Ellen was wearing a light blue, Grecian style dress, and Buck let her know she was rocking it.
“You look fantastic, Mom.” He dropped a kiss on top of her neatly coiffed head. “I hope you’re ready for the reception, because everyone is going to want to dance with you.”
“Right,” she laughed. “My husband, my father-in-law, and each one of my boys. But I’m not complaining. That will be more than enough to wear me out.”
“I don’t know, Mom,” Julian teased. “I think Spencer’s old shipmate Pietro has his eye on you.”
“Phht. That one,” Ellen scoffed. “He’s a charmer, for sure. I think between him and Vincent, all the single ladies should be locked up for their own safety.”
Buck laughed. “You might be right. But just wait. Mark my words. Those two are the ones who will fall hardest when they meet the right woman.”
His mother pulled back and gave him a scrutinizing look.
“And what about you?” she asked astutely.
Julian, off the hook for the moment, snickered.

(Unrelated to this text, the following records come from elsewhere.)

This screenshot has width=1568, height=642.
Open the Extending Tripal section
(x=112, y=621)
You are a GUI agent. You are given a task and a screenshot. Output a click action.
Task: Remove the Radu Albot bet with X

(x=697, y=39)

Buck drew on all his patience.
He wasn’t going to be a jerk, but he wasn’t going to let his mother get away with her obvious manipulations, either. “Mom. I know you were playing hand-in-puppet by hiring Bobbie’s catering company for the weekend. You orchestrated it very adeptly so we’d finally be in close proximity to one another. I get it, and it’s okay…even though it would have been nice to get a heads up,” he admonished. “I appreciate what you’re trying to do. But don’t go thinking that everything is going to resolve instantly and we’ll have a fairytale ending just because you wish it to be so.”
He went on. “As Jules and I were just discussing when you walked up, Bobbie’s had years to keep her anger on ice, and it’s still damned glacial. Yesterday when I went to her place of business, I got one hell of a chilly reception.”
Buck’s mother laid a hand on his arm. “Don’t be discouraged, Buck. A lot of things in life that are worth having don’t come easily,” she told him. “I know that sounds trite, like?—.”
“—like something you’d sew on a pillow,” Julian supplied irreverently.
Ellen slugged him on the arm, and not lightly.
“Ow.” Jules rubbed his bicep. “Okay, Ma. I get it. I’m no longer a welcome part of this conversation.” Julian gave up, backing away. “So where does the photographer want us?”
“On the front porch,” Ellen told him with a roll of her eyes. “Let her know we’ll be there in a minute.”
“Will do.” Julian turned on his heel and began to walk off.
“Uh, thanks for sticking around to have my back, bro,” Buck called out after him sarcastically.
Julian flipped him the bird over his shoulder, and Buck pretended outrage.
“Ma! Are you going to let him get away with that?” he mock-whined.
She chuckled. “Seriously, Buck. The days of threatening you boys with my wooden spoon are over. And I appreciate that when a gesture like that is made, it’s oft-times warranted.”